§ DATA SECTION
★ ★ ★ ★ ★

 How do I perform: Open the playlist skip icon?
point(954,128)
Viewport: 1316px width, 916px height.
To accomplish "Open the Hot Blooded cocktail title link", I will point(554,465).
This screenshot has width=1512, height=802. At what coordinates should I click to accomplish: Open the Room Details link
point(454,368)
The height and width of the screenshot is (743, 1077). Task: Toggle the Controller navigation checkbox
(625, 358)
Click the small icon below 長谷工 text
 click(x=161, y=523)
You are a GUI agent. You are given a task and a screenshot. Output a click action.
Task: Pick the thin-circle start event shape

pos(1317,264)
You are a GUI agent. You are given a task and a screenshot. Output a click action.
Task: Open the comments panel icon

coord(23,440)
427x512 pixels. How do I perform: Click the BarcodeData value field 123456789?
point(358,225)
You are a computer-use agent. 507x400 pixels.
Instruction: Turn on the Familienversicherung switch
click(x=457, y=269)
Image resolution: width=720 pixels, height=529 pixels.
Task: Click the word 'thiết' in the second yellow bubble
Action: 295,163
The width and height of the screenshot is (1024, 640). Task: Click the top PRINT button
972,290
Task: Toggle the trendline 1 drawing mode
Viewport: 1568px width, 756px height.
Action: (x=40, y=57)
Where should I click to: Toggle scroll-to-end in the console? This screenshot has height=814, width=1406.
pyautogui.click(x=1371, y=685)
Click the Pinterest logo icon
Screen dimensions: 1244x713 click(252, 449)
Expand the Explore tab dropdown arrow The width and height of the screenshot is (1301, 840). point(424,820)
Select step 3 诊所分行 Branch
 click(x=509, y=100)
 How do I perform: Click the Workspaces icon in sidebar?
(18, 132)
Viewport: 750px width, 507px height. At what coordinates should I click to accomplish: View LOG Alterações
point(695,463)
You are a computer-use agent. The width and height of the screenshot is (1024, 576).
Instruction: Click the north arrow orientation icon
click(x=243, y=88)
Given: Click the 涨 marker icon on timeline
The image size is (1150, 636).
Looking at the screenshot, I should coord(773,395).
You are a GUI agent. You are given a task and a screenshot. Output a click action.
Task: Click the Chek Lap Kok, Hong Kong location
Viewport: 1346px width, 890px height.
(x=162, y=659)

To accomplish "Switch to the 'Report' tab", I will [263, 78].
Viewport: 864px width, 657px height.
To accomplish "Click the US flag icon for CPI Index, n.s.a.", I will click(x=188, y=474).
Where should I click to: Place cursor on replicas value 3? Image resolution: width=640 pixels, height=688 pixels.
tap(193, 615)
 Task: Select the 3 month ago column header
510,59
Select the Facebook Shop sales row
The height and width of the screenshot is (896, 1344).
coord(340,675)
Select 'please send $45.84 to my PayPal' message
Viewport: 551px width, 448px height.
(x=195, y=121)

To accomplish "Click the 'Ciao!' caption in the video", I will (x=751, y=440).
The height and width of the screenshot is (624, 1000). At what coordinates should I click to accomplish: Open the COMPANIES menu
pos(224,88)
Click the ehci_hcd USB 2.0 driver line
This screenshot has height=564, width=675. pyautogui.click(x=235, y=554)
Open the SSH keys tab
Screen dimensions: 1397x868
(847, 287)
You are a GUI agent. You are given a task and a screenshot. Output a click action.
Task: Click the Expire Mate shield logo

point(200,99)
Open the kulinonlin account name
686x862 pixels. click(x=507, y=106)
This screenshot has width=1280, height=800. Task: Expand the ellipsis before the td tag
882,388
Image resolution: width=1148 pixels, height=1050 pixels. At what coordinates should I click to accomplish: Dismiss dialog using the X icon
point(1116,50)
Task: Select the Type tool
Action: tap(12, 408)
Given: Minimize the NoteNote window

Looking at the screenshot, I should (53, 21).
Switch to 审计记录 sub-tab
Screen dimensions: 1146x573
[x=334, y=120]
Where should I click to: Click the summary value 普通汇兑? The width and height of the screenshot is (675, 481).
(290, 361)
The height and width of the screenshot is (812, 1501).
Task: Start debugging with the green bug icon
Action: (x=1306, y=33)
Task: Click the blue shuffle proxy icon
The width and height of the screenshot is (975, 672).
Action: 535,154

★ ★ ★ ★ ★

§ TASK PROMPT
Only the lines from the one containing "Task: Click the blue shuffle proxy icon" to the end of the listing belong in the output, each reproduced exactly.

§ REPLY
Task: Click the blue shuffle proxy icon
The width and height of the screenshot is (975, 672).
Action: 535,154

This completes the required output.